■ Task details ■
Rewrite the stretch from the line containing "Task: Click the yellow" through the line containing "Looking at the screenshot, I should [x=32, y=423].", changing "Day View" to "Week View" and leaving everything else unchanged.

(Target pointing data)
<<<<

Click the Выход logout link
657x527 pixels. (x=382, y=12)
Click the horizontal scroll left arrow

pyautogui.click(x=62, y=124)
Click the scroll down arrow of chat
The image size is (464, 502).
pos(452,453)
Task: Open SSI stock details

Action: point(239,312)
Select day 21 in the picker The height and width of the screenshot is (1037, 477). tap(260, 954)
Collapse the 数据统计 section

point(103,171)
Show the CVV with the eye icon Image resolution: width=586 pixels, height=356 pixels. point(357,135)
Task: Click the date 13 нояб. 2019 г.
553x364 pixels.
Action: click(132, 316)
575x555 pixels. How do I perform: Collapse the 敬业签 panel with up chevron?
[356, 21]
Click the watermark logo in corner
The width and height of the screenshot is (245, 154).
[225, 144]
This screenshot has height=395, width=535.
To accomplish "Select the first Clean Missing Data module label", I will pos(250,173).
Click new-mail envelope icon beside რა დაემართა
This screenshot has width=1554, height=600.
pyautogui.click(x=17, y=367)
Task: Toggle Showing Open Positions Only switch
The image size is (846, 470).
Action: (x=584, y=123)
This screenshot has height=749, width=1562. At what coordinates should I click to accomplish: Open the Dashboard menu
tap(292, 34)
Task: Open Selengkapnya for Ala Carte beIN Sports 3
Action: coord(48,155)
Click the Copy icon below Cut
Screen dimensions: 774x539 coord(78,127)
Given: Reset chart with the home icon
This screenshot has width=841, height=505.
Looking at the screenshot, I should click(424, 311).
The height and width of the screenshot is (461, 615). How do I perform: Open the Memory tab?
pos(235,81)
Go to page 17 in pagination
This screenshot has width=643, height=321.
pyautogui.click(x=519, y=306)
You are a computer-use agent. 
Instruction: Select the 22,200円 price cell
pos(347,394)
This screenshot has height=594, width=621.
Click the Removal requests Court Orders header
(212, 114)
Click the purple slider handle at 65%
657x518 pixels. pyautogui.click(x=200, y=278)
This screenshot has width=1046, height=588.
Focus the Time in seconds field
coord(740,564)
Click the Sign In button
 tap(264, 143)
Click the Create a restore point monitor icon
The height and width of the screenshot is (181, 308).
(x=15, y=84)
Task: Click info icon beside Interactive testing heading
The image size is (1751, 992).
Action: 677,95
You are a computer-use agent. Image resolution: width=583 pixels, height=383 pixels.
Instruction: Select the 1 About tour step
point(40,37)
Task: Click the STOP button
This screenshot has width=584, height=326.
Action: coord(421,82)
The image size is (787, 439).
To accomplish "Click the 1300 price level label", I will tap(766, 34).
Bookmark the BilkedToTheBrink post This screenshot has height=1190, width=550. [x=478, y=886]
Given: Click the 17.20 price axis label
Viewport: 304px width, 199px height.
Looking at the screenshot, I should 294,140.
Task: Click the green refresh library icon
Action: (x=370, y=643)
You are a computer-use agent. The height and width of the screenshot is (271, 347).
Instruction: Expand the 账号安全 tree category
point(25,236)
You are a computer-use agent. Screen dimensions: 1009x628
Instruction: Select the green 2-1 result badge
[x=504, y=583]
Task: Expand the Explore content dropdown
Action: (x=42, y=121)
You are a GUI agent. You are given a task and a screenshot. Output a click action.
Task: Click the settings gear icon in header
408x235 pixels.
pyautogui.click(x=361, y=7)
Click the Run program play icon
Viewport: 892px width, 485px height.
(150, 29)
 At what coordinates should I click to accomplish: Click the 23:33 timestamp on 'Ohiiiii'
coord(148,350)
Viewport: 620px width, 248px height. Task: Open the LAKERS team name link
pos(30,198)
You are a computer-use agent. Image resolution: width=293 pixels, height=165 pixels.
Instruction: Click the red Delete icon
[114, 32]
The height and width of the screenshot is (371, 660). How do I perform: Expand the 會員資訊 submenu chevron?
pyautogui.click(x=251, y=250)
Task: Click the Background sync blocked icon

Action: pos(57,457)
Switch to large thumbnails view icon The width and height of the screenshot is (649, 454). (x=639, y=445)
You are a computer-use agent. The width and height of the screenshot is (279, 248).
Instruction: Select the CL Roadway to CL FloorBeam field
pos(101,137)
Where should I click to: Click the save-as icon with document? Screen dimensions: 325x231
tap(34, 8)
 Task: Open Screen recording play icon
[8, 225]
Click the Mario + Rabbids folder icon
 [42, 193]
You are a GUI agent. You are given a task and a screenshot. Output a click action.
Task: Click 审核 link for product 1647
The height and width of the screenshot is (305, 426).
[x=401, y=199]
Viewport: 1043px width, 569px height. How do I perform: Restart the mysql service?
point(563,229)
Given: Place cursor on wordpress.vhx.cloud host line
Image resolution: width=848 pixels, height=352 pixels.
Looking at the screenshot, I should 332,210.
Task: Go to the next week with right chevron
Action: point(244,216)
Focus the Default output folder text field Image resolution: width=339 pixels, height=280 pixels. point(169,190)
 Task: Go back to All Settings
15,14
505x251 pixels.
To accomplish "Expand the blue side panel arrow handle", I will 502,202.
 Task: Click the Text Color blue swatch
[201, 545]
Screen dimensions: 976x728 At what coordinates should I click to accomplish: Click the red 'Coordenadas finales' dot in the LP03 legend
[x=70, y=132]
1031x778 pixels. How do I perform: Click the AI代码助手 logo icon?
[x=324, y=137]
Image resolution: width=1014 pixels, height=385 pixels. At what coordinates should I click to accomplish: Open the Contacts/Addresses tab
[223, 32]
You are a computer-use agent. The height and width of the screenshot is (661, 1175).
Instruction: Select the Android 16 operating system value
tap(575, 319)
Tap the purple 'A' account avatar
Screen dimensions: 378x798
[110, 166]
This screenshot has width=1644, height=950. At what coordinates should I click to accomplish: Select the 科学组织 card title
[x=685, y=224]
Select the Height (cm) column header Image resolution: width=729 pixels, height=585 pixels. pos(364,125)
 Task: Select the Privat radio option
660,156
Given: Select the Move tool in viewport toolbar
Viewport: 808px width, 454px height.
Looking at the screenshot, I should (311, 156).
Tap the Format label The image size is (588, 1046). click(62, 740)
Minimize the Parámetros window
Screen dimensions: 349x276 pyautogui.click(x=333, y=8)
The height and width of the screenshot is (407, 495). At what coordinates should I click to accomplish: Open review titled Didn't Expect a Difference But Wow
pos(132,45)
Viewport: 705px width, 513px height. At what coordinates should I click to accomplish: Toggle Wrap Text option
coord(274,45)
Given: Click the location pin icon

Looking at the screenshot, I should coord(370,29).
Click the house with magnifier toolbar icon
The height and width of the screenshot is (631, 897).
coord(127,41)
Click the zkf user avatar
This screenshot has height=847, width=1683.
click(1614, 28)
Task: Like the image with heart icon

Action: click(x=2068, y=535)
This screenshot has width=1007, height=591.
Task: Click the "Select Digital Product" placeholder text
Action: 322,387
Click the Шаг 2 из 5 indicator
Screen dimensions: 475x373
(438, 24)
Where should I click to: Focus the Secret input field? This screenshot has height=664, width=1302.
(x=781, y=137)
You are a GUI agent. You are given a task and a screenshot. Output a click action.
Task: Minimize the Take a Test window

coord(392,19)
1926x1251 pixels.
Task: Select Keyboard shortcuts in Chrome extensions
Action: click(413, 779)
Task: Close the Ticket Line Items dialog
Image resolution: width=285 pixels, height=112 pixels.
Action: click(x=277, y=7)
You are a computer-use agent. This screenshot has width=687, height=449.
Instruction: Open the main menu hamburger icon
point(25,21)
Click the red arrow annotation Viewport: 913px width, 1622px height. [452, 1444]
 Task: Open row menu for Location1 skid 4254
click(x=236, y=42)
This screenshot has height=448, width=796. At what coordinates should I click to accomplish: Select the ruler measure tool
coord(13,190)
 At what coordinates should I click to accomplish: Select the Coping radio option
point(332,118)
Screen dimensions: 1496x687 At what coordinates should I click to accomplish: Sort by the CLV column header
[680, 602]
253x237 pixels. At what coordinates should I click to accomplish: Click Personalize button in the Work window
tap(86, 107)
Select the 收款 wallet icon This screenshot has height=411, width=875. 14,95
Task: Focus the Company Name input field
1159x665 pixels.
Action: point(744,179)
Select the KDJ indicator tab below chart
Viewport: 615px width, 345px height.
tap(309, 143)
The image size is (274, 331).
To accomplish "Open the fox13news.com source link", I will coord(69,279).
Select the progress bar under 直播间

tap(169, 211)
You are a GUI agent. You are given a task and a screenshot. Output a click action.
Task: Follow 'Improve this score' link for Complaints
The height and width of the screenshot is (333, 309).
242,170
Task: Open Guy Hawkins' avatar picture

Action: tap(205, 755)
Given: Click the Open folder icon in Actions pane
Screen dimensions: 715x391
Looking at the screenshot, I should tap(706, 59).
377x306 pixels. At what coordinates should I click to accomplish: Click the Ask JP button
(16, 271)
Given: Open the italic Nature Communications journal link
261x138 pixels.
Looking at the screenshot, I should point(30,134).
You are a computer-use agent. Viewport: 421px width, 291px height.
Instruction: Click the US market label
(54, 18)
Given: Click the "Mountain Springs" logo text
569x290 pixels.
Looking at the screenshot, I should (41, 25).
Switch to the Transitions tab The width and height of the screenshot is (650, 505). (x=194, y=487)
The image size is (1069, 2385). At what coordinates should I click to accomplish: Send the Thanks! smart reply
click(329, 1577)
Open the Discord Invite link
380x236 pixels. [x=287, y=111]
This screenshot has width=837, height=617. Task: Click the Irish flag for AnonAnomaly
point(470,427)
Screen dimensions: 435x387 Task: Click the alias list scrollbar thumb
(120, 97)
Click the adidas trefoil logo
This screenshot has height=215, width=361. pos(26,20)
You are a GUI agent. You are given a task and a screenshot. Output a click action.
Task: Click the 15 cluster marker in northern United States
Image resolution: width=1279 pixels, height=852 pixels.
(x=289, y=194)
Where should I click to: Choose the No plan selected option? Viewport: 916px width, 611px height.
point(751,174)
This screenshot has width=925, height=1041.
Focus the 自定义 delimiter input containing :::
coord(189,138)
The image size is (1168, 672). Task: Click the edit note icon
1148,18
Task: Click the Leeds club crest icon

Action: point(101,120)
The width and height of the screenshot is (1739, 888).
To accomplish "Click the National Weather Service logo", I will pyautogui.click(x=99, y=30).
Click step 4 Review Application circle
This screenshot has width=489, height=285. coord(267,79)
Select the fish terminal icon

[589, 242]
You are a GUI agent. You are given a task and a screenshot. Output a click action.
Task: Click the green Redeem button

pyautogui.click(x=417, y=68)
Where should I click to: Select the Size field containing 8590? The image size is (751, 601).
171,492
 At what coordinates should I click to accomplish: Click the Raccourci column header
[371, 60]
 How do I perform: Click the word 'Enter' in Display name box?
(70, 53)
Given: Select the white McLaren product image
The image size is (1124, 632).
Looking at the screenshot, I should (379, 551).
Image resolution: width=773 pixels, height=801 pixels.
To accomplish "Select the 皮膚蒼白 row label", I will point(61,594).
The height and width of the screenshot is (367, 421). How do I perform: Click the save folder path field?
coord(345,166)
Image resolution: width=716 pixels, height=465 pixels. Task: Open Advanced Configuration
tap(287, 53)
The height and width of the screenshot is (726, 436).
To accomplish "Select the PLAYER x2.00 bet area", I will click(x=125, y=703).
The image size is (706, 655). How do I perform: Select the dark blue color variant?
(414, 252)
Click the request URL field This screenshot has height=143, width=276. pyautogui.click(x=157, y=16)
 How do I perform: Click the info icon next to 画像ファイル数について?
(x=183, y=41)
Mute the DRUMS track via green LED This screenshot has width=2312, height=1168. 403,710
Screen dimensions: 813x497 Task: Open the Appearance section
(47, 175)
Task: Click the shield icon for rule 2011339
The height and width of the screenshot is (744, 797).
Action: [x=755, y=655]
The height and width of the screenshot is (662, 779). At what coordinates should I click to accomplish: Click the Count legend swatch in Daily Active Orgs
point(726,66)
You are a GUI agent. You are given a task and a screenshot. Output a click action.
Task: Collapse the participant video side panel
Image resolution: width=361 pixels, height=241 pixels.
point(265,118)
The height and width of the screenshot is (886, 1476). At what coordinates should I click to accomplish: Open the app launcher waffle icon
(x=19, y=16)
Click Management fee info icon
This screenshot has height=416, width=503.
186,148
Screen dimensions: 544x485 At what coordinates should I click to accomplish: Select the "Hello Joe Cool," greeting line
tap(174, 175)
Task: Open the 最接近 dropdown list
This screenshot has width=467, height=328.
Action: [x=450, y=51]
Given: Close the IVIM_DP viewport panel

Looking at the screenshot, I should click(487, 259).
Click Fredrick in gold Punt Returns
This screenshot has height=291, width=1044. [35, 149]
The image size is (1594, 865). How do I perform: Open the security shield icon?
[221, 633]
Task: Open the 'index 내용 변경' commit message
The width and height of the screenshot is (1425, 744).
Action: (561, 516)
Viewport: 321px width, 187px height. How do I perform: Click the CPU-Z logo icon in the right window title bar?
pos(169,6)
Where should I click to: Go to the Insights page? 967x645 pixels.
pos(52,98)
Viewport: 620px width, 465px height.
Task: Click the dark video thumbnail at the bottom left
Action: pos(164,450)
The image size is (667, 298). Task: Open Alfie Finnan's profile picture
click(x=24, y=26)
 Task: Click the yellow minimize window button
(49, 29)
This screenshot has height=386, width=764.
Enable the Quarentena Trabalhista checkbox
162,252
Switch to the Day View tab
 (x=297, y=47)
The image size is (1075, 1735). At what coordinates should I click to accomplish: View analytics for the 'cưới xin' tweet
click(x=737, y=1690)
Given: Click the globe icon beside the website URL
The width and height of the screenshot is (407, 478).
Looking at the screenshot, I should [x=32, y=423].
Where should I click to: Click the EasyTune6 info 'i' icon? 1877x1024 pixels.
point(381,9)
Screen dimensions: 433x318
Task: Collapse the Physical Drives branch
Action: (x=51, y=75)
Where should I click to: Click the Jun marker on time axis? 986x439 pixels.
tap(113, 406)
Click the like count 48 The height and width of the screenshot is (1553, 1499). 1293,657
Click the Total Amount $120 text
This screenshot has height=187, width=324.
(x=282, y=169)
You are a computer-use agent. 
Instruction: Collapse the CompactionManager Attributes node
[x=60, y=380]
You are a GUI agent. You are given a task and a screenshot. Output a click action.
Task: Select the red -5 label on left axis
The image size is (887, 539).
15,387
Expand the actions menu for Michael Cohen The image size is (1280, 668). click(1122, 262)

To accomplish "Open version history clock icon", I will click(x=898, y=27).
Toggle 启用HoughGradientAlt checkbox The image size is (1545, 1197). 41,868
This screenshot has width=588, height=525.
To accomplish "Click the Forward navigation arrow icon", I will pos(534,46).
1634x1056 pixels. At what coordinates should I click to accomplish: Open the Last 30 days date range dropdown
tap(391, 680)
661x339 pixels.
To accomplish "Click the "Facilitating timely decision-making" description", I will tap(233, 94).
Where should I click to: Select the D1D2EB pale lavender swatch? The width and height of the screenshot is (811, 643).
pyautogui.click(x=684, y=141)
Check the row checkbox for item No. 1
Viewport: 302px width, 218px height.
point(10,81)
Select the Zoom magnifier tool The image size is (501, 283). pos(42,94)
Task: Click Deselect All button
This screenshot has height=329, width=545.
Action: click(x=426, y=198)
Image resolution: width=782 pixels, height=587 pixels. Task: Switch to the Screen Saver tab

>>>>

■ Final answer ■
 Task: Click the yellow minimize window button
(49, 29)
This screenshot has height=386, width=764.
Enable the Quarentena Trabalhista checkbox
162,252
Switch to the Week View tab
 (x=297, y=47)
The image size is (1075, 1735). At what coordinates should I click to accomplish: View analytics for the 'cưới xin' tweet
click(x=737, y=1690)
Given: Click the globe icon beside the website URL
The width and height of the screenshot is (407, 478).
Looking at the screenshot, I should [x=32, y=423].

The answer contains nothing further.